= American Megafauna =

Board game

American Megafauna is a board game on the topic of evolution designed by Phil Eklund, and published by Sierra Madre Games in 1997. While the game is not an attempt to be a simulation, a variety of genuine evolutionary factors are incorporated in the game, ranging from Milankovich cycles to dentition. The game can be played in a solitaire mode as well as multi-player. It has subsequently gone out of print.

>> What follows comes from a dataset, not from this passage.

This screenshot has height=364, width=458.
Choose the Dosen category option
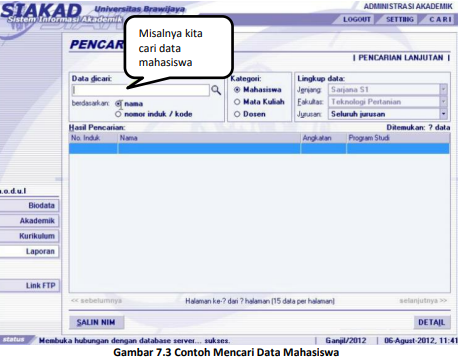click(x=237, y=114)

In late 2011, Bios: Megafauna was released by Sierra Madre Games, essentially as a replacement for American Megafauna. This is a more streamlined version of American Megafauna, using some of the same design concepts, and being much more accessible. Playing time was reduced also, yet this new release retains its strong solitaire mode, as well as accommodating 2-4 players. It is a semi-scientific simulation in the same vein as Sierra Madre Games' 2010 popular release, High Frontier (board game).

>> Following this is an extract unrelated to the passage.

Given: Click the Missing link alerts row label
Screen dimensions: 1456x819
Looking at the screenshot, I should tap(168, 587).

The game begins after the Permian-Triassic extinction event of 250 million years ago, which killed off 95% of all living species on Earth. Players can choose to begin the game as one of 4 Archetype species that start as herbivores, but can mutate into predators. Both mammals and dinosaurs are represented. There is a huge (almost endless) variety of species that can evolve via DNA chains, and the random tile map board setup is constantly changing due to certain random events (e.g., Erosion, Greenhouse and icehouse Earth, and Milankovich cycles), Catastrophes (e.g., an Impact event or a solar flare), and the addition of new Biome tiles during play.

The map itself (represented by tiles that are turned over and revealed) consists of a wide variety of land, sea, mountain, and other Biomes in four different latitudes. The goal of the game is to adapt your DNA, speciate, and survive amidst both environmental and living animal competition (represented by other players and wandering Immigrant animals that encroach upon the continent). Play time varies between 60–180 minutes depending on the number of participants and various rules being utilized.

The next title in the series, Bios: Genesis (abiogenisis, the origins of life on Earth) was released in 2016.